Stored data entries
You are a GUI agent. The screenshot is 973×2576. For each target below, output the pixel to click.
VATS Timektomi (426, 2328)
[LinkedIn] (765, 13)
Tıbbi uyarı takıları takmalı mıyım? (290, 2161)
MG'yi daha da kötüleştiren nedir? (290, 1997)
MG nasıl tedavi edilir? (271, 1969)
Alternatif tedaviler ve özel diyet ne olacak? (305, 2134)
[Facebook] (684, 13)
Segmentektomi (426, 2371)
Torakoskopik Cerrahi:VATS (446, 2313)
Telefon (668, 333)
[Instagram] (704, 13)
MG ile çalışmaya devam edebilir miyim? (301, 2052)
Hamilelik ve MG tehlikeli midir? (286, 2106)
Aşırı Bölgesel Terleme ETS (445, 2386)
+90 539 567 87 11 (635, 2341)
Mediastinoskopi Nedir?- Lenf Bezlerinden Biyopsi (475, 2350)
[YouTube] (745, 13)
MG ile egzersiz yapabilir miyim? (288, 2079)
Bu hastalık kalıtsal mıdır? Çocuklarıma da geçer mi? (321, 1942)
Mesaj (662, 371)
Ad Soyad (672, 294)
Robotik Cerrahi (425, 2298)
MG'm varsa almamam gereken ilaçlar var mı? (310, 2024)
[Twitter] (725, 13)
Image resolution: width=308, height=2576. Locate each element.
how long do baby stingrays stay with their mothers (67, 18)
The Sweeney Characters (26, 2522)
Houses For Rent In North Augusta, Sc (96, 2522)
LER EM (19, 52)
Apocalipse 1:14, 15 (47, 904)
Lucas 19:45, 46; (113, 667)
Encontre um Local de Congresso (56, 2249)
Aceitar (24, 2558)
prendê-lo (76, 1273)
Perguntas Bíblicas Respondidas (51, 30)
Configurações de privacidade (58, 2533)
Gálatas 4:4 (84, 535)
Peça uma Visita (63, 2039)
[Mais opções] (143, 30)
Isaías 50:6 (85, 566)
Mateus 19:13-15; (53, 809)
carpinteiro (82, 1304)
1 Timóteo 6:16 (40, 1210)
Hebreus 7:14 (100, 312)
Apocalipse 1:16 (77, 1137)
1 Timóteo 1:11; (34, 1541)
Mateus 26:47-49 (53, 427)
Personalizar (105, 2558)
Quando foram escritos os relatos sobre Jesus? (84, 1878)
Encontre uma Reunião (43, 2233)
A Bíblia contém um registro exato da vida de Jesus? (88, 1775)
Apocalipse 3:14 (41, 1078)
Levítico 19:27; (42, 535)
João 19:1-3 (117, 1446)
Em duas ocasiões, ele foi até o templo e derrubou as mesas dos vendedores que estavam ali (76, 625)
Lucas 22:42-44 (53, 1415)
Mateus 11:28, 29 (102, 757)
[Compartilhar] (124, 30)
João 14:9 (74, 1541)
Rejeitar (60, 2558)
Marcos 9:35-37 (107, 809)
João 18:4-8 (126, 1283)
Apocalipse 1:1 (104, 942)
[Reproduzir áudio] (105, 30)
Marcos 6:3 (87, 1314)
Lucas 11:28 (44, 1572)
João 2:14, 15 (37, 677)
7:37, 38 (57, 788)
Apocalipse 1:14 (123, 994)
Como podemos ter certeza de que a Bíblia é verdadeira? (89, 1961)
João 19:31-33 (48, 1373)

* [Task prompt]: Restate the whole set of entries exactly.

* [Written reply]:
You are a GUI agent. The screenshot is 973×2576. For each target below, output the pixel to click.
VATS Timektomi (426, 2328)
[LinkedIn] (765, 13)
Tıbbi uyarı takıları takmalı mıyım? (290, 2161)
MG'yi daha da kötüleştiren nedir? (290, 1997)
MG nasıl tedavi edilir? (271, 1969)
Alternatif tedaviler ve özel diyet ne olacak? (305, 2134)
[Facebook] (684, 13)
Segmentektomi (426, 2371)
Torakoskopik Cerrahi:VATS (446, 2313)
Telefon (668, 333)
[Instagram] (704, 13)
MG ile çalışmaya devam edebilir miyim? (301, 2052)
Hamilelik ve MG tehlikeli midir? (286, 2106)
Aşırı Bölgesel Terleme ETS (445, 2386)
+90 539 567 87 11 (635, 2341)
Mediastinoskopi Nedir?- Lenf Bezlerinden Biyopsi (475, 2350)
[YouTube] (745, 13)
MG ile egzersiz yapabilir miyim? (288, 2079)
Bu hastalık kalıtsal mıdır? Çocuklarıma da geçer mi? (321, 1942)
Mesaj (662, 371)
Ad Soyad (672, 294)
Robotik Cerrahi (425, 2298)
MG'm varsa almamam gereken ilaçlar var mı? (310, 2024)
[Twitter] (725, 13)
Image resolution: width=308, height=2576. Locate each element.
how long do baby stingrays stay with their mothers (67, 18)
The Sweeney Characters (26, 2522)
Houses For Rent In North Augusta, Sc (96, 2522)
LER EM (19, 52)
Apocalipse 1:14, 15 (47, 904)
Lucas 19:45, 46; (113, 667)
Encontre um Local de Congresso (56, 2249)
Aceitar (24, 2558)
prendê-lo (76, 1273)
Perguntas Bíblicas Respondidas (51, 30)
Configurações de privacidade (58, 2533)
Gálatas 4:4 (84, 535)
Peça uma Visita (63, 2039)
[Mais opções] (143, 30)
Isaías 50:6 (85, 566)
Mateus 19:13-15; (53, 809)
carpinteiro (82, 1304)
1 Timóteo 6:16 (40, 1210)
Hebreus 7:14 (100, 312)
Apocalipse 1:16 (77, 1137)
1 Timóteo 1:11; (34, 1541)
Mateus 26:47-49 (53, 427)
Personalizar (105, 2558)
Quando foram escritos os relatos sobre Jesus? (84, 1878)
Encontre uma Reunião (43, 2233)
A Bíblia contém um registro exato da vida de Jesus? (88, 1775)
Apocalipse 3:14 (41, 1078)
Levítico 19:27; (42, 535)
João 19:1-3 (117, 1446)
Em duas ocasiões, ele foi até o templo e derrubou as mesas dos vendedores que estavam ali (76, 625)
Lucas 22:42-44 (53, 1415)
Mateus 11:28, 29 (102, 757)
[Compartilhar] (124, 30)
João 14:9 (74, 1541)
Rejeitar (60, 2558)
Marcos 9:35-37 (107, 809)
João 18:4-8 (126, 1283)
Apocalipse 1:1 (104, 942)
[Reproduzir áudio] (105, 30)
Marcos 6:3 (87, 1314)
Lucas 11:28 (44, 1572)
João 2:14, 15 (37, 677)
7:37, 38 (57, 788)
Apocalipse 1:14 (123, 994)
Como podemos ter certeza de que a Bíblia é verdadeira? (89, 1961)
João 19:31-33 (48, 1373)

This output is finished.